The bodywork was initially mocked-up in perforated steel and then scanned by local rapid prototyping company Tumaker 3D. Once happy with the designs clever machines 3D printed the tail, seat and tank cover (the stock fuel cell remains beneath, now with Rizoma cap). Mounts are standard and integration with stock architecture is key to any successful Yard Build, these parts are easily replicable and will be available as over-the-counter bolt-ons for any XSR owner. The wheel discs and radiator guards are laser cut from stainless by experts Grabolaser.
Lo-fi modifying often yields just as good a result as fancy printers and frickin lasers. The headlight, front mudguard and pegs are from a 1982 XV750 and the handle bar is simply the stock high-rise flipped upside down for a clubman style. The bit that had me all excited is the faux cooling fins which I presume had been machined and painted. They have, it’s just that Yamaha did it, way back for the XVS650 Dragstar. The fit (modified slightly) is uncanny and transforms the look of an already handsome powerplant.

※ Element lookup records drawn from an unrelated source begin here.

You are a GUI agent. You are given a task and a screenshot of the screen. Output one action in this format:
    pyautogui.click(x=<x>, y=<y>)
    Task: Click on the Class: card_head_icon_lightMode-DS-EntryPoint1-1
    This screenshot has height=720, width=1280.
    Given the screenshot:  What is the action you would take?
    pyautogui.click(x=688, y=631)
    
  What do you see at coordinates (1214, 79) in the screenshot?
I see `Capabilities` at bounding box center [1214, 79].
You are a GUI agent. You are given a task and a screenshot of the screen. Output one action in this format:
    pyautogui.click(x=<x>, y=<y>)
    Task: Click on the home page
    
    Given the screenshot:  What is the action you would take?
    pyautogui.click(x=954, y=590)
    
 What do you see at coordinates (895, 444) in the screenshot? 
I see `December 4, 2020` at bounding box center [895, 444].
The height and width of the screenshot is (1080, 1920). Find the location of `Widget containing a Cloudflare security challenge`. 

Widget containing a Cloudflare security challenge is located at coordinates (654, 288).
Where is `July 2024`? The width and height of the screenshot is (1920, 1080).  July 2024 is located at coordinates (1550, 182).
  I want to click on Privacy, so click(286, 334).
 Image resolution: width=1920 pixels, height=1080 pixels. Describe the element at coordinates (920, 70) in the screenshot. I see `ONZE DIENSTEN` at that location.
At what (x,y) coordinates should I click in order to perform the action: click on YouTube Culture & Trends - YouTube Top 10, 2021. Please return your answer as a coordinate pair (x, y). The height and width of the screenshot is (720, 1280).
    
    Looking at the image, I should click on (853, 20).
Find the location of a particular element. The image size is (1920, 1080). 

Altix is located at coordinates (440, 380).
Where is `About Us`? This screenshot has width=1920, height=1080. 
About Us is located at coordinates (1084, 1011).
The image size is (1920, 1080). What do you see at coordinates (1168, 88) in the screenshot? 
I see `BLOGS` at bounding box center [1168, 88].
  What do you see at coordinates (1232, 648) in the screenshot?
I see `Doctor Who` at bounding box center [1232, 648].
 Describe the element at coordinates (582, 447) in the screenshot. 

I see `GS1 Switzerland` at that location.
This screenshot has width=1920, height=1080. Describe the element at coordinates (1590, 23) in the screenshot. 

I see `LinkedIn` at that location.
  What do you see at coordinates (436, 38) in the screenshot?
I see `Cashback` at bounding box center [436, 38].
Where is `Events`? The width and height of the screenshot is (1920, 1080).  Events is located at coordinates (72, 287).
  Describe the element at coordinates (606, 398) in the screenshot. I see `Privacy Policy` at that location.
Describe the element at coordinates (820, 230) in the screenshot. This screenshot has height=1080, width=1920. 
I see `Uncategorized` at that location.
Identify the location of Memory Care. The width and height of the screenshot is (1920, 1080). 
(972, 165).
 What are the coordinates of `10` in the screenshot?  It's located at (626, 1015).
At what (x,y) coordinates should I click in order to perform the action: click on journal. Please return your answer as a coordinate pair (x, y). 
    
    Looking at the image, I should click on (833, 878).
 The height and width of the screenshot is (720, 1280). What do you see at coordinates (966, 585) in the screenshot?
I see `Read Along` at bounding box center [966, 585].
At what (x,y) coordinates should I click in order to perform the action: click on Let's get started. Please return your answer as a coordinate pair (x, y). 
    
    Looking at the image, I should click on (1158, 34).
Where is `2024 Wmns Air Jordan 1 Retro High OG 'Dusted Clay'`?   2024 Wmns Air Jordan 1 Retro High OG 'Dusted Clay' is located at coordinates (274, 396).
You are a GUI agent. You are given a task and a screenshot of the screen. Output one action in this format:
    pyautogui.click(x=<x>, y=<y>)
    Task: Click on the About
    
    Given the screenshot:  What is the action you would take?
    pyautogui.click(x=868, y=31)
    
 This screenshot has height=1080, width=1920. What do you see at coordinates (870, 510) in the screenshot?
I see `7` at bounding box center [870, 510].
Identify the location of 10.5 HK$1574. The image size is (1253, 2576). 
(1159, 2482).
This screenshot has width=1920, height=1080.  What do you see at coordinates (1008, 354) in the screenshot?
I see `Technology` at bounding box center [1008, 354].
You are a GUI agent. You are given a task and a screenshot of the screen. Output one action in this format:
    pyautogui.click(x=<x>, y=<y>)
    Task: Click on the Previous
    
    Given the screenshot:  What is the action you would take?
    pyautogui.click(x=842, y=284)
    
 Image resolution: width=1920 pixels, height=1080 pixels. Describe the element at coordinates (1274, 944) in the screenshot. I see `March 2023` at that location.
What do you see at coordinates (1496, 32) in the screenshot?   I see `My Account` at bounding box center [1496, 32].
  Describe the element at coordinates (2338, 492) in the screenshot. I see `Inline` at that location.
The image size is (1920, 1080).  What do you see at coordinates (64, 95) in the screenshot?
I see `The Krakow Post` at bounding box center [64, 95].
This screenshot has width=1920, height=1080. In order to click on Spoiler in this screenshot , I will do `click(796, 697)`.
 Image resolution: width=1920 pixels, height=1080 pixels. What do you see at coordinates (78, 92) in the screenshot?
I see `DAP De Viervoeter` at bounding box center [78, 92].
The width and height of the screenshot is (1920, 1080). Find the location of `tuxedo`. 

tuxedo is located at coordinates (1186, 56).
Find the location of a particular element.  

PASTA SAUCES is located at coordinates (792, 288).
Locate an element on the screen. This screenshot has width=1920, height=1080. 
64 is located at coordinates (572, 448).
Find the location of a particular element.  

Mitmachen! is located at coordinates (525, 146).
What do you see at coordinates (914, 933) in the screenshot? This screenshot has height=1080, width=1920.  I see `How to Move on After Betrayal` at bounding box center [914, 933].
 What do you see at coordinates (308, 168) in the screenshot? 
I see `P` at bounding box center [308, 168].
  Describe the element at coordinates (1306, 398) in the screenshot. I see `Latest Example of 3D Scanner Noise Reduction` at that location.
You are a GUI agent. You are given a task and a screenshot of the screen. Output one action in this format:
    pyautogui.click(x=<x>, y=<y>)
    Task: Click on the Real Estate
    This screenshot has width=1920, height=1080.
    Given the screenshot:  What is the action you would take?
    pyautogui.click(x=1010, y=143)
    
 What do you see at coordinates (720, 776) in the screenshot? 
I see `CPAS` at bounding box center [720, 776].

A K&N filter slots into the stock airbox and the exhaust by Exan not only looks the business, and slightly old school, in blasted stainless but should sing a fine tune too – the 27o degree firing order of the 689cc parallel twin sounds naughty when unleashed. Motogadget’s infamous M-Unit controller dishes out the electrons from the M-button switchgear to Rizoma LED indicators and stop lights. As previously reported the stock speedo is such a nice design and really functional, the guys appear to agree and left it in place. The rear shock though isn’t the XSR700’s finest feature and there are a few companies making upgraded replacements but Brit-based Hagon seem to have the jump on most. They supplied an adjustable unit which the CRSS crew disassembled so as to colour code the spring old English white.
Juan Carlos, Hugo and Juan Pablo not only made the deadline of this year’s edition of Wheels & Waves but the Punk’s Peak startline too. Yamaha’s Yard Build freight train appears not to have run out of steam yet, which can only be a good thing for custom workshops like Cafe Racer SSpirit.